X. laevis fdx1l research could have significant translational implications based on emerging roles of human ferredoxins in disease:

Cancer Biology Applications:
Human FDX1 has been implicated in cancer biology through several mechanisms:

• Metabolic reprogramming: FDX1 downregulation contributes to metabolic shifts in cancer cells .

• Resistance to proteotoxic stress: FDX1 is a targetable vulnerability in cancers resistant to proteotoxic stress .

• Immune response modulation: FDX1 expression correlates with immune checkpoint gene expression and may influence immunotherapy effectiveness in melanoma .

Copper Deficiency Disorders:
The role of FDX1 in copper metabolism suggests potential applications in:

• Therapeutic copper delivery: Understanding how fdx1l facilitates copper release could inform better treatments for copper deficiency disorders.

• Biomarker development: FDX1 expression levels might predict responsiveness to copper-based therapies.

Mitochondrial Disease Models:
X. laevis embryos with manipulated fdx1l could serve as models for:

• Iron-sulfur cluster assembly disorders: Including multiple mitochondrial dysfunction syndromes.
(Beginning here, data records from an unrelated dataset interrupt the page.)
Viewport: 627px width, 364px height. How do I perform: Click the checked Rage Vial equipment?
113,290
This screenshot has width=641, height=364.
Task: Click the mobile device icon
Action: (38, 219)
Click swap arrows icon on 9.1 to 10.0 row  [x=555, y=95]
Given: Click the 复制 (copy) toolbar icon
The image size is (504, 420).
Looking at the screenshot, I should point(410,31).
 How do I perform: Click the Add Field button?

• Friedreich's ataxia: Where frataxin deficiency disrupts iron-sulfur cluster biogenesis.

Experimental Approaches:

• High-throughput drug screening: Using X. laevis embryos or cells with fdx1l mutations to identify therapeutic compounds.

• Disease-mimicking mutations: Introducing mutations corresponding to human disease-causing variants in FDX1/FDX2.

• Xenopus tumor models: Developing X. laevis cancer models to study fdx1l's role in tumor growth and response to therapy.

• Patient-derived xenografts: Testing personalized treatment approaches in X. laevis models based on patient-specific FDX1/FDX2 alterations.